* WORK INSTRUCTIONS
From the first line to the last, set down the material exactly, leaving out its pictures.
** Opening PROVIDED ENTRIES block **
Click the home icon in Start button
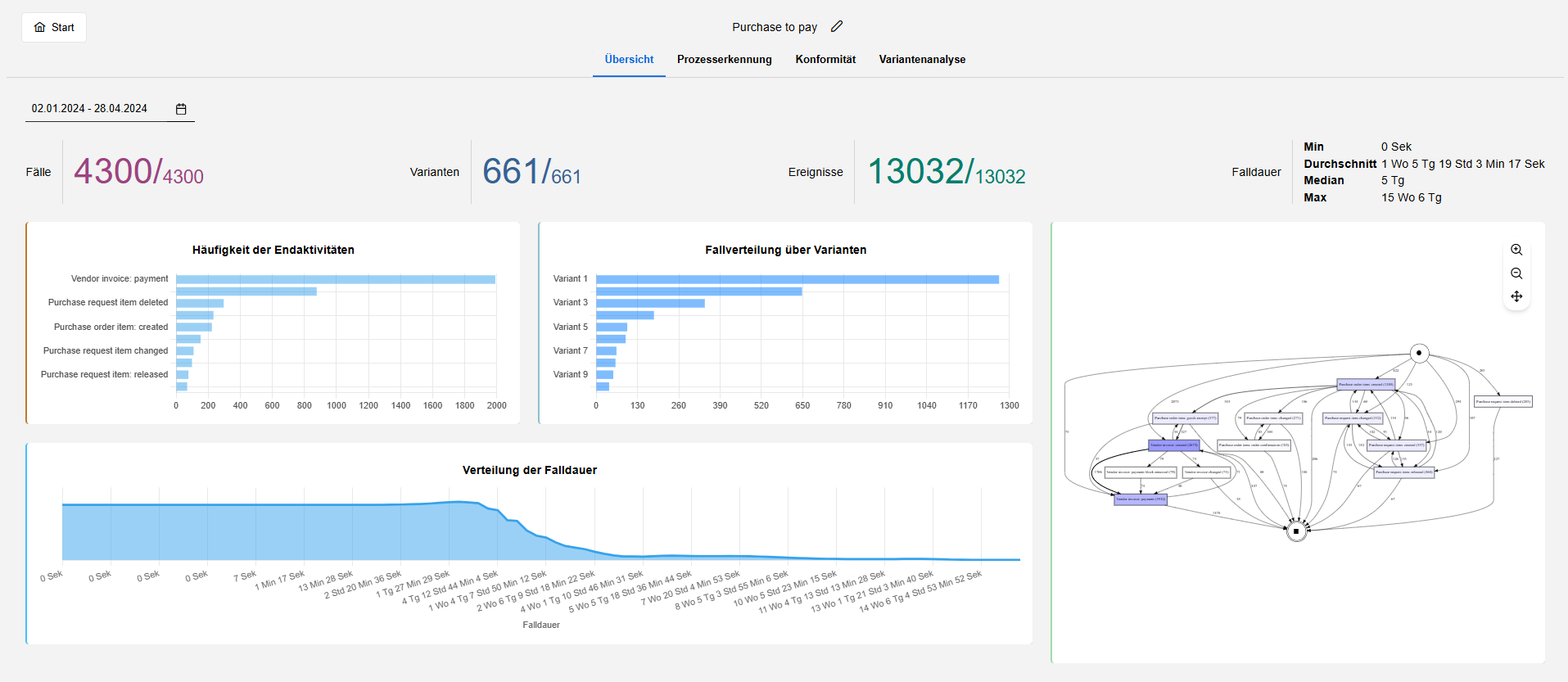The image size is (1568, 682). tap(39, 27)
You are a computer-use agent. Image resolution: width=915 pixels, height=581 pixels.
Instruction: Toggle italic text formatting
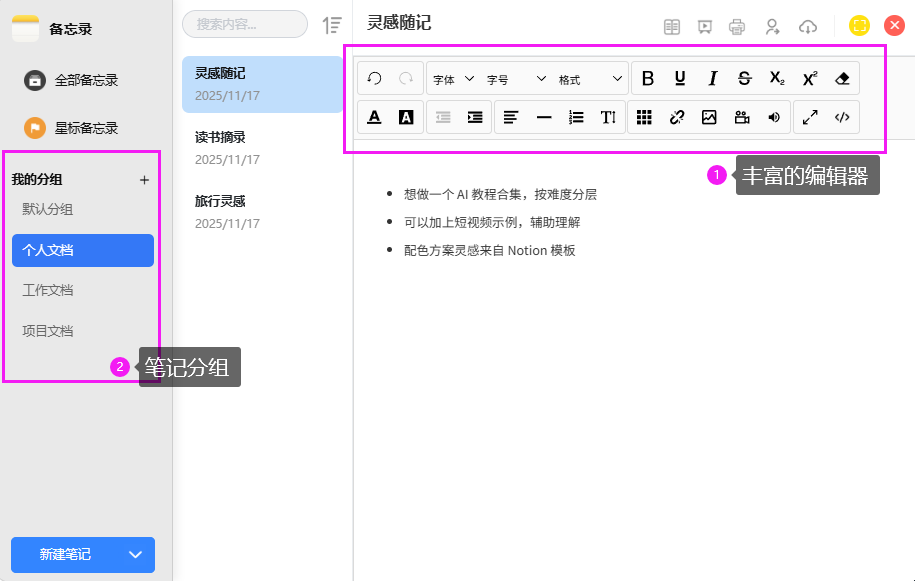pyautogui.click(x=712, y=79)
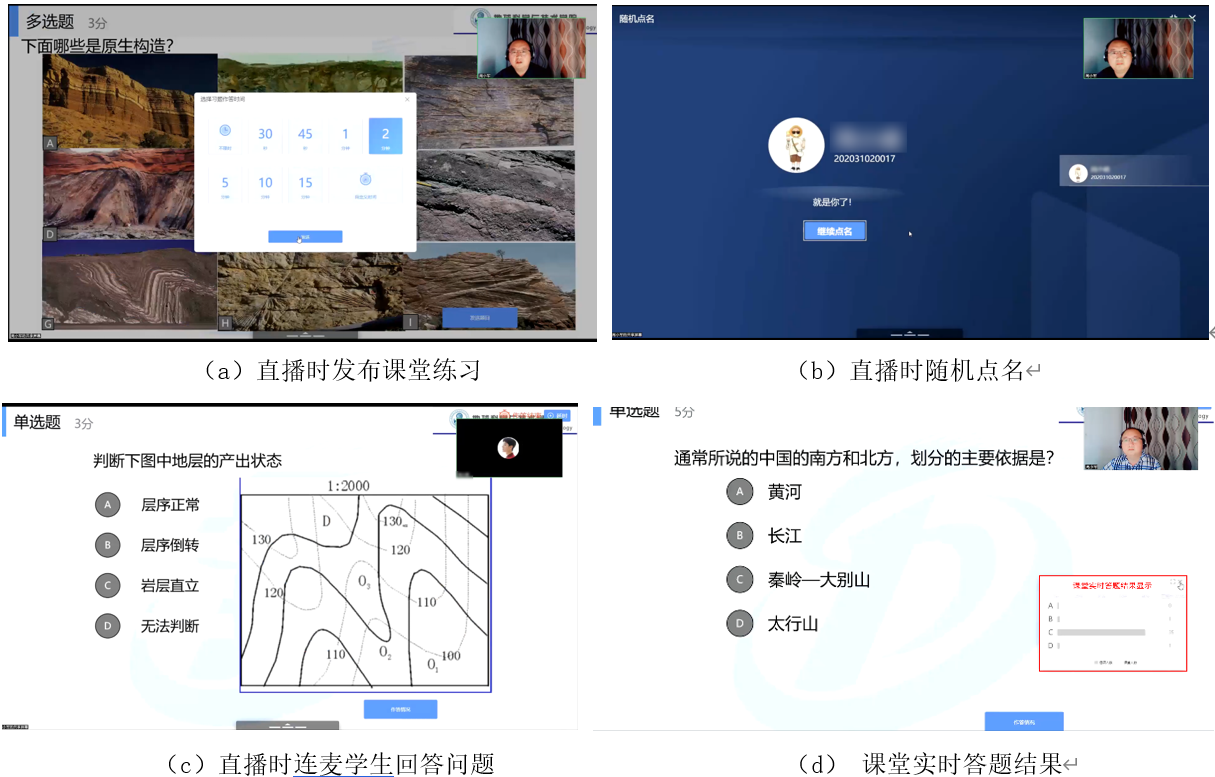Click the randomly selected student's avatar
The image size is (1215, 777).
click(795, 145)
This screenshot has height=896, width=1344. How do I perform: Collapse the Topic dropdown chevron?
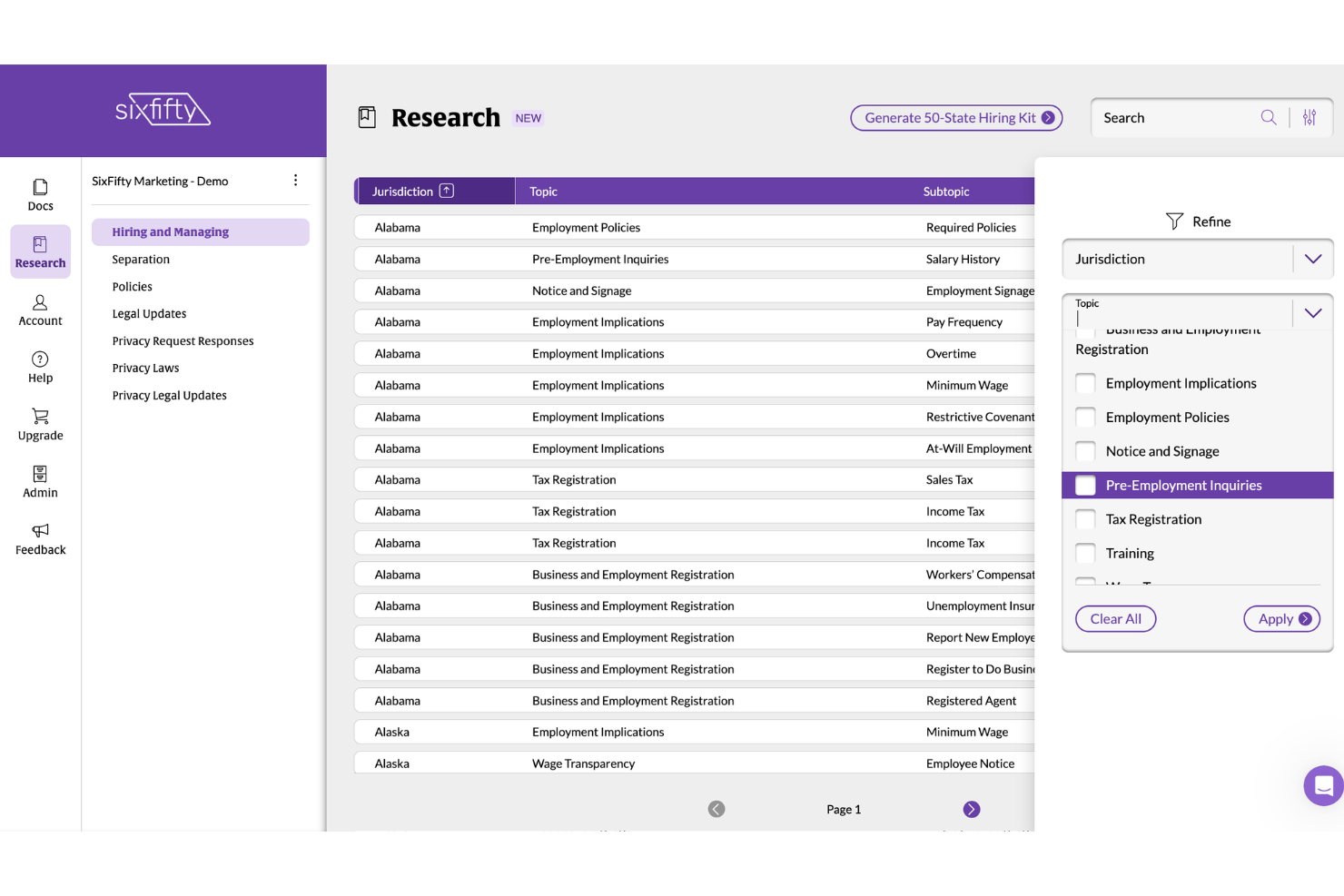[x=1312, y=313]
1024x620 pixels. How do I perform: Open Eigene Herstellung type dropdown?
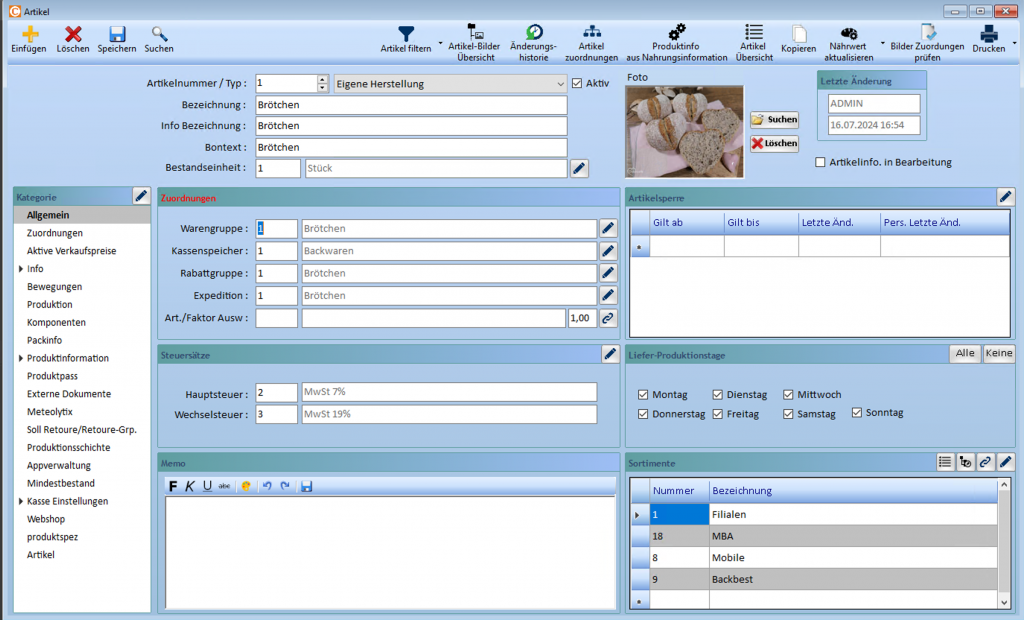point(559,84)
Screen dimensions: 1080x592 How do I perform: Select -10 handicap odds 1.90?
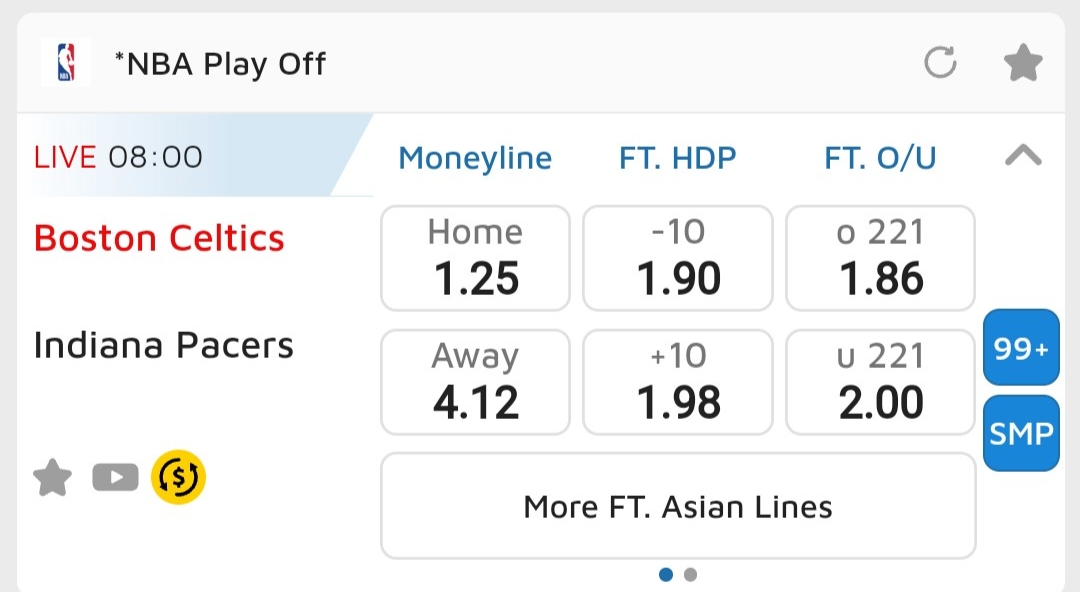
** Closing PROVIDED ENTRIES block **
* SOLUTION FOR THIS TASK
Click the home icon in Start button
The image size is (1568, 682). tap(39, 27)
You are a computer-use agent. Image resolution: width=915 pixels, height=581 pixels.
Instruction: Toggle italic text formatting
pyautogui.click(x=712, y=79)
Click the randomly selected student's avatar
The image size is (1215, 777).
click(795, 145)
This screenshot has height=896, width=1344. How do I perform: Collapse the Topic dropdown chevron?
[x=1312, y=313]
1024x620 pixels. How do I perform: Open Eigene Herstellung type dropdown?
point(559,84)
Screen dimensions: 1080x592 How do I perform: Select -10 handicap odds 1.90?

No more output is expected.